Content starts

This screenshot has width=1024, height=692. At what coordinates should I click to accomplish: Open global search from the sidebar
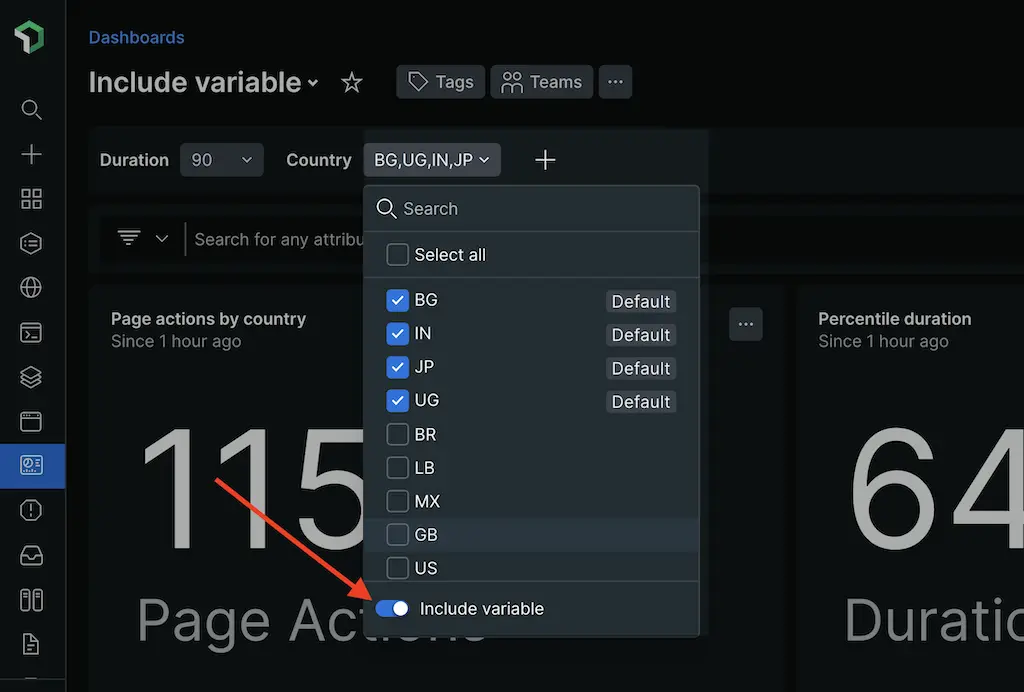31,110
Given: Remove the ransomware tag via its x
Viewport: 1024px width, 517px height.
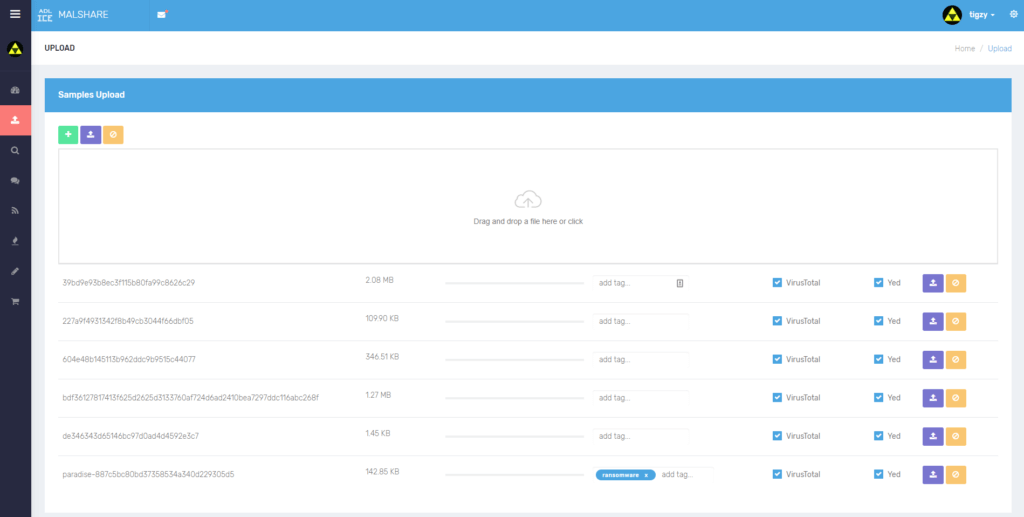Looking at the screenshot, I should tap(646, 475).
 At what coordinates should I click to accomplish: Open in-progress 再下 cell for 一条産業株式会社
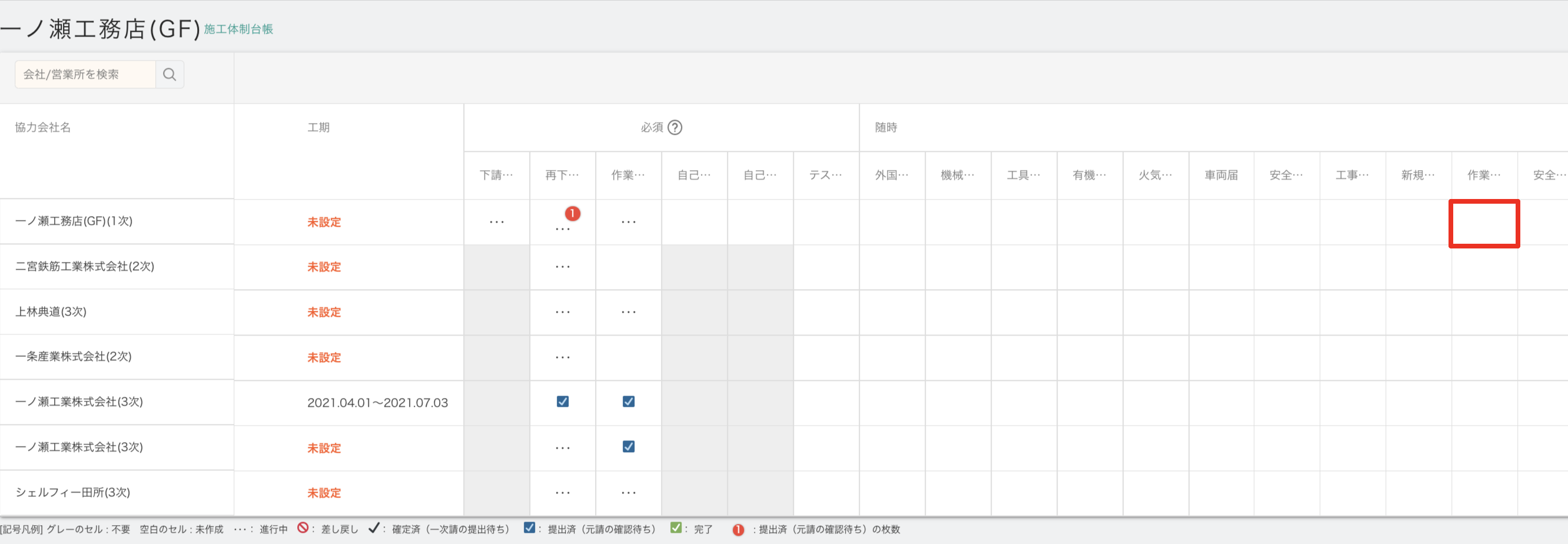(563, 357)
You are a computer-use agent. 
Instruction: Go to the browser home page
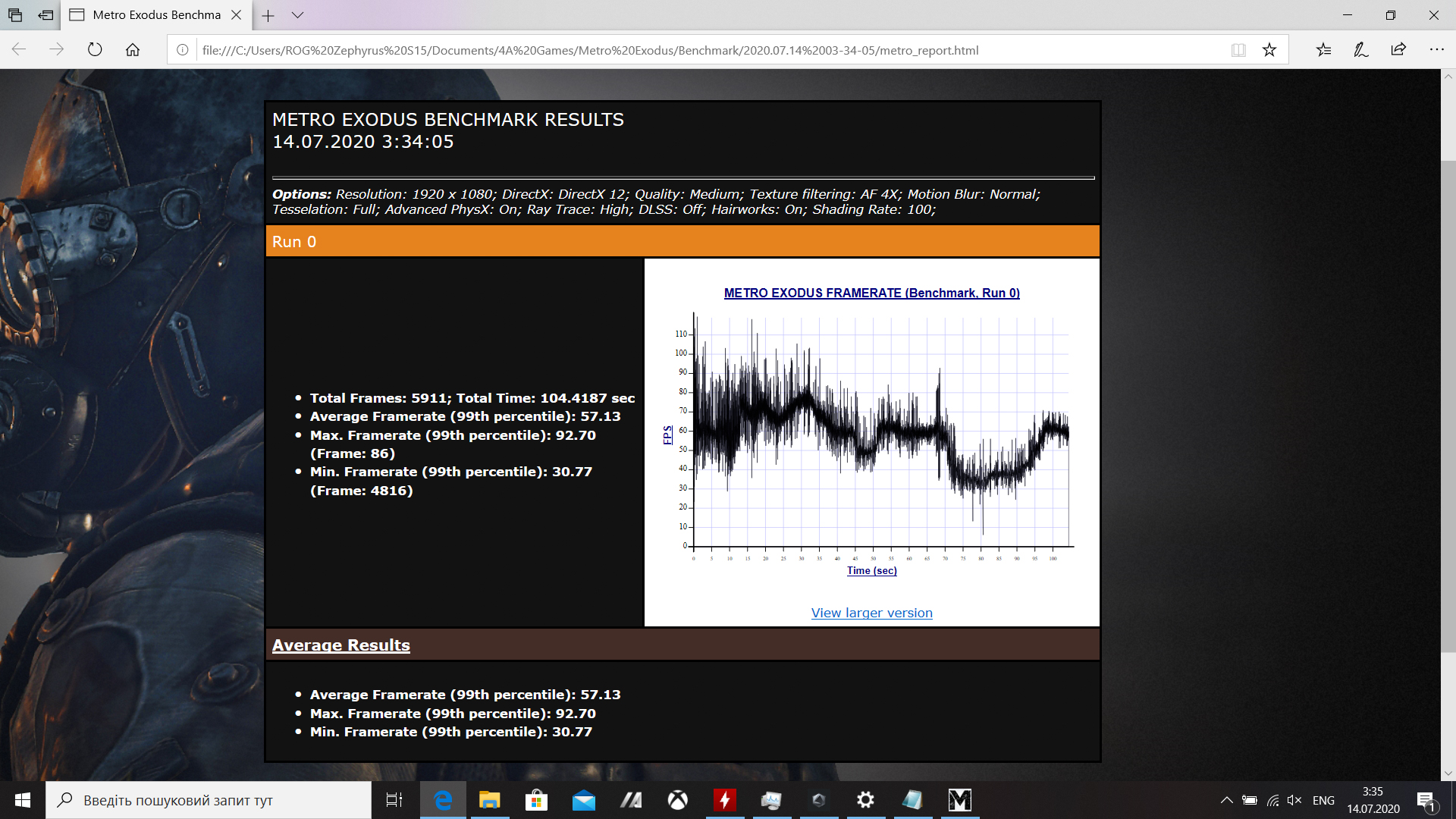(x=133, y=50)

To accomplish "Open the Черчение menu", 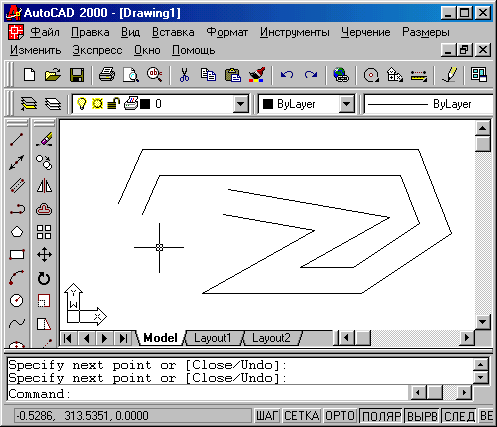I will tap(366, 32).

Content ends

Copy everything above from the line holding "Given: Remove the ransomware tag via its x" down to the line holding "You are a computer-use agent.", both ends included, exactly as it stands and without the pictures.

Given: Remove the ransomware tag via its x
Viewport: 1024px width, 517px height.
Looking at the screenshot, I should tap(646, 475).
 At what coordinates should I click to accomplish: Open in-progress 再下 cell for 一条産業株式会社
(563, 357)
You are a computer-use agent. 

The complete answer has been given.